» Exercise aim: Rewrite every line of the items starting at the line containing "You are a computer-use agent. This" and ending at the line containing "Click the Wartungsteile tools icon", with each answer coordinate raised by 140. Don't include the pictures in your answer.

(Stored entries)
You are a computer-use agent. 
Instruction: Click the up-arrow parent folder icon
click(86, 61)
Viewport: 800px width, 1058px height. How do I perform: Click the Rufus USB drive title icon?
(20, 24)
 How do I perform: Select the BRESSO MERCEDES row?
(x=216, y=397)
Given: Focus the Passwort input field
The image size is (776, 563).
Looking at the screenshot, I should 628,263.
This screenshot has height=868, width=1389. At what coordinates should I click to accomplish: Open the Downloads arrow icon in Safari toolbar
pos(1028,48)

--

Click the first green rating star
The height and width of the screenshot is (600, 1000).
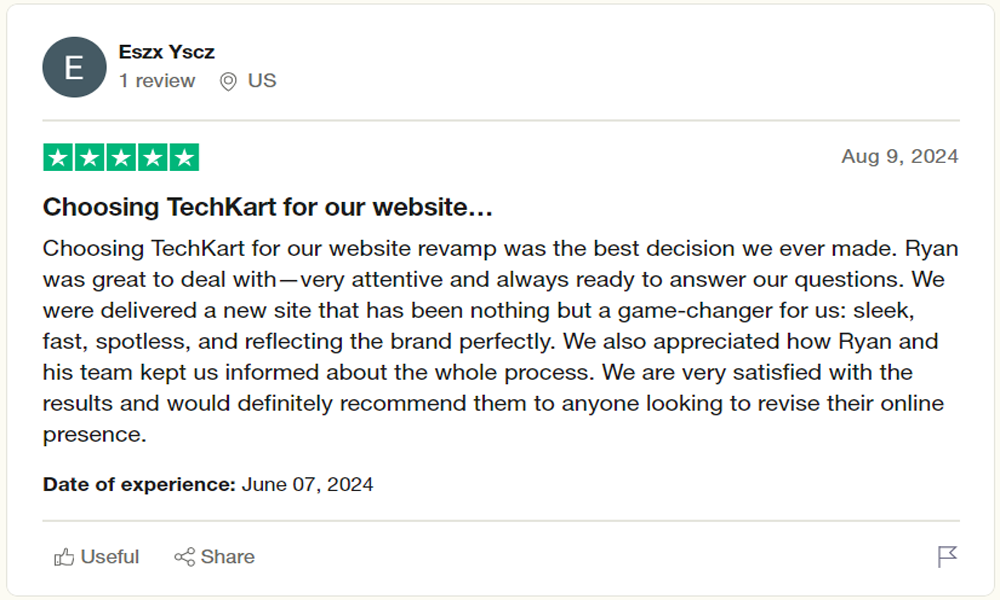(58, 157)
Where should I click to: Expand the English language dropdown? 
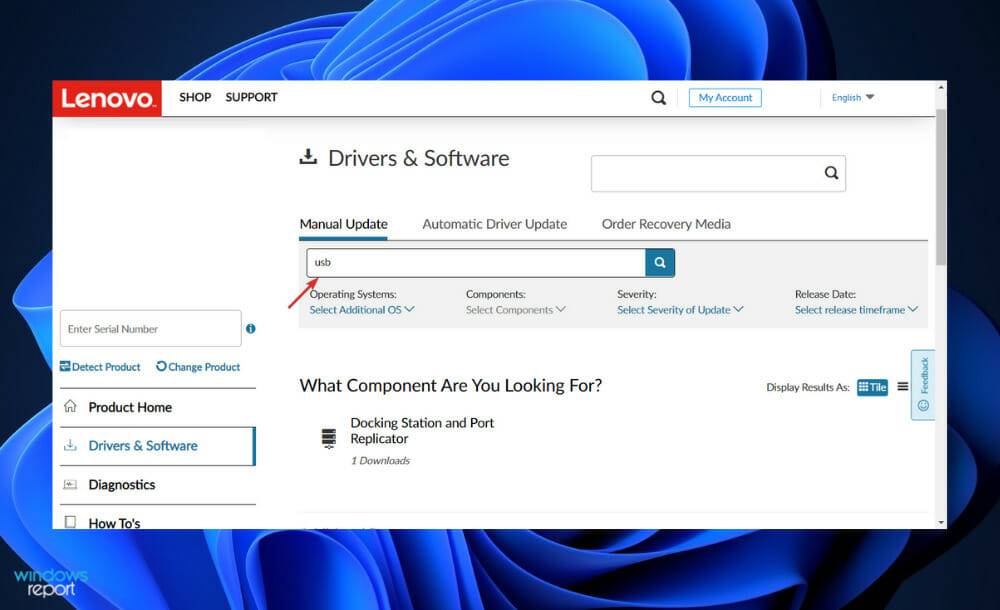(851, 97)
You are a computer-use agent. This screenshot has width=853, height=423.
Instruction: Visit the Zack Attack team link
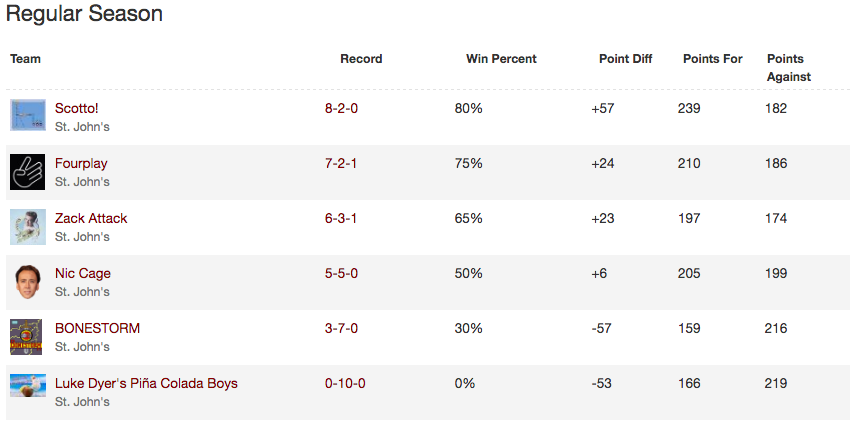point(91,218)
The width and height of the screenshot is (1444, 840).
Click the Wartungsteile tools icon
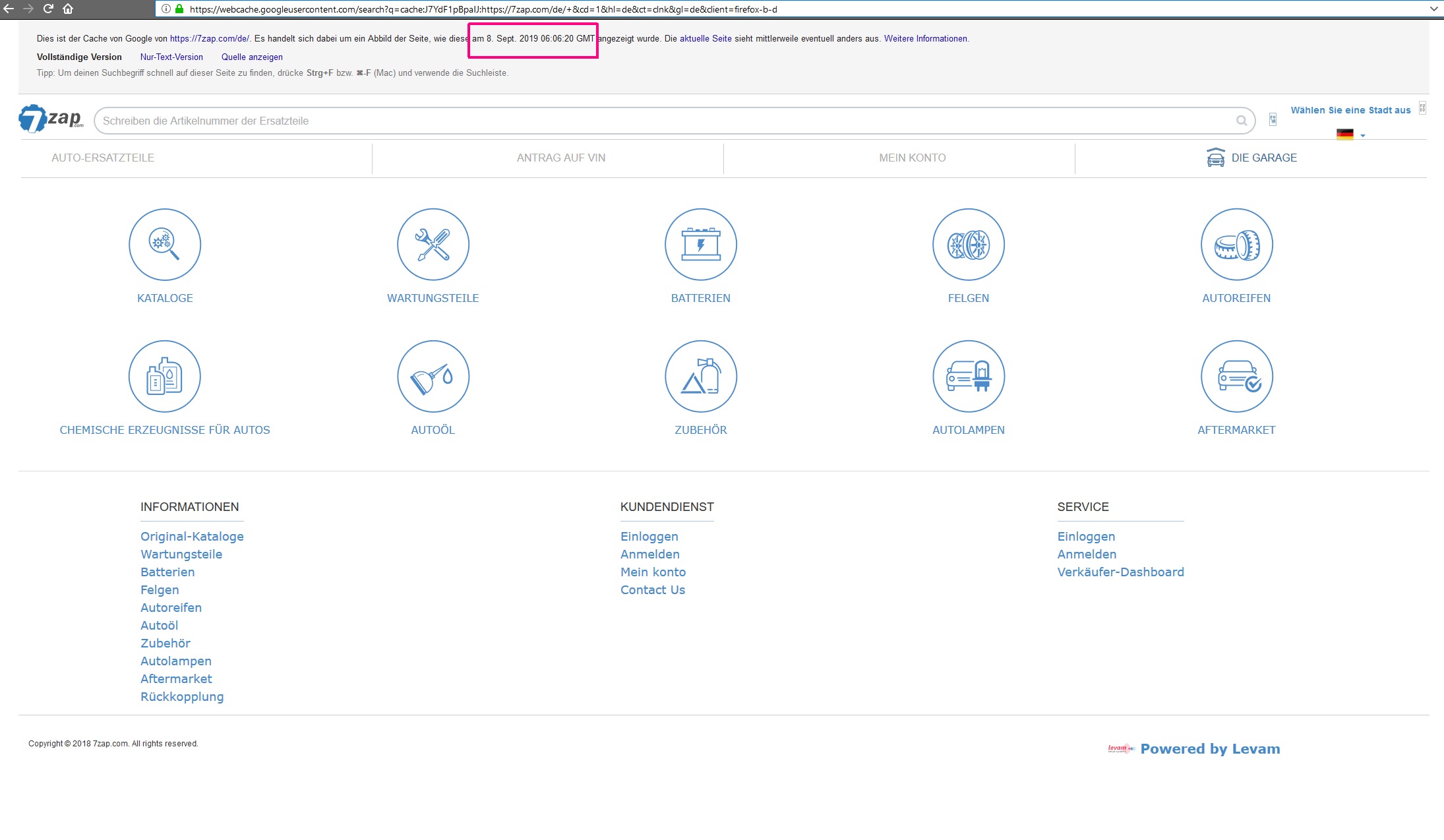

» Correct output:
You are a computer-use agent. This screenshot has width=853, height=423.
Instruction: Visit the Zack Attack team link
point(231,358)
The width and height of the screenshot is (1444, 840).
Click the Wartungsteile tools icon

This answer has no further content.